#### Action item
The response must hold only the lines from the line containing "Given: Click the reload" through the end of the listing, exactly as written.
—————
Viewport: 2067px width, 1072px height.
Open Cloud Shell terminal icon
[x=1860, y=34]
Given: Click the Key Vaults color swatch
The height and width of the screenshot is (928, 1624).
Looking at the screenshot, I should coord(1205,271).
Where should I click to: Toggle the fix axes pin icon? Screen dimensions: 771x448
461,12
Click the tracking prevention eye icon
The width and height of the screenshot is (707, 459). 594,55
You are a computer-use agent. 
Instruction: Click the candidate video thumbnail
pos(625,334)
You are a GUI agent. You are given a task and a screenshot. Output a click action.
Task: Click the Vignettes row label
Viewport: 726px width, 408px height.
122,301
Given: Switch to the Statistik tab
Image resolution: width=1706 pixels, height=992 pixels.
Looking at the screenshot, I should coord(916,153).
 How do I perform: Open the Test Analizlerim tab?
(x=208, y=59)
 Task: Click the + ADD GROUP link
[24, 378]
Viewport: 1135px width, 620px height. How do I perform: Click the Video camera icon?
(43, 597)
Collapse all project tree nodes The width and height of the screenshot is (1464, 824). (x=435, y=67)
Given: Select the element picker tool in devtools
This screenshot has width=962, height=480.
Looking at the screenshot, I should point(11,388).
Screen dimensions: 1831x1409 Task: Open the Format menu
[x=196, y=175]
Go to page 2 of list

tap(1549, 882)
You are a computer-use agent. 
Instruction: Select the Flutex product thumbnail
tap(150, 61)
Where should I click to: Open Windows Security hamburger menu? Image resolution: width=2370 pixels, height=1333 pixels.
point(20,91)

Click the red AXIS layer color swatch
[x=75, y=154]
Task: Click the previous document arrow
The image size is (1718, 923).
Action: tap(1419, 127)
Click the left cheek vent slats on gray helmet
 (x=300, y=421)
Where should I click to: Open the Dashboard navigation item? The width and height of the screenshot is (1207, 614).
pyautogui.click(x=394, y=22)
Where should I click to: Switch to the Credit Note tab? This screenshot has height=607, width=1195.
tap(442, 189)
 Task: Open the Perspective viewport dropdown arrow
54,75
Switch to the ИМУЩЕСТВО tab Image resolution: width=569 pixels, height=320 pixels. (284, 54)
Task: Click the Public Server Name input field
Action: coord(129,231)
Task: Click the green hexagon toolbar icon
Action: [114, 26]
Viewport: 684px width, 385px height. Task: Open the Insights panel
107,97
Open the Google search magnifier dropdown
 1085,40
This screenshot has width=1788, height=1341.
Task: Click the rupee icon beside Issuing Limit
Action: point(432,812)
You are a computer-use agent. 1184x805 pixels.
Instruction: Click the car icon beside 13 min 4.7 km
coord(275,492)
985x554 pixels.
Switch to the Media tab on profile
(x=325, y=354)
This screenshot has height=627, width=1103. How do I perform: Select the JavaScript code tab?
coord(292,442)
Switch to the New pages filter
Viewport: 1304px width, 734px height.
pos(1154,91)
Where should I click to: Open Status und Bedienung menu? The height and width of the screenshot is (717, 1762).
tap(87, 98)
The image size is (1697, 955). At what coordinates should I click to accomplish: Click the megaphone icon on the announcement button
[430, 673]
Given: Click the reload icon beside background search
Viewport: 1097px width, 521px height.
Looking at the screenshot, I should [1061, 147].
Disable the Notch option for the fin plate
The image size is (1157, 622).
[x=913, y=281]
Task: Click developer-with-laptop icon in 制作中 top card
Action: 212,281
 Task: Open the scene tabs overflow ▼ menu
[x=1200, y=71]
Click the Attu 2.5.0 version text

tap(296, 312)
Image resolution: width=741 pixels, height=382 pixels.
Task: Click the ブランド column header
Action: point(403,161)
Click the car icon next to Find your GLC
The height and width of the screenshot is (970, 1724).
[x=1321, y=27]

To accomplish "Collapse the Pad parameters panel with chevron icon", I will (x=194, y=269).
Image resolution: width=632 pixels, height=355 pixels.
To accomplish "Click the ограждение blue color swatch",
—————
#### Output
Given: Click the reload icon beside background search
Viewport: 1097px width, 521px height.
Looking at the screenshot, I should [1061, 147].
Disable the Notch option for the fin plate
The image size is (1157, 622).
[x=913, y=281]
Task: Click developer-with-laptop icon in 制作中 top card
Action: 212,281
 Task: Open the scene tabs overflow ▼ menu
[x=1200, y=71]
Click the Attu 2.5.0 version text

tap(296, 312)
Image resolution: width=741 pixels, height=382 pixels.
Task: Click the ブランド column header
Action: point(403,161)
Click the car icon next to Find your GLC
The height and width of the screenshot is (970, 1724).
[x=1321, y=27]

To accomplish "Collapse the Pad parameters panel with chevron icon", I will (x=194, y=269).
Image resolution: width=632 pixels, height=355 pixels.
To accomplish "Click the ограждение blue color swatch",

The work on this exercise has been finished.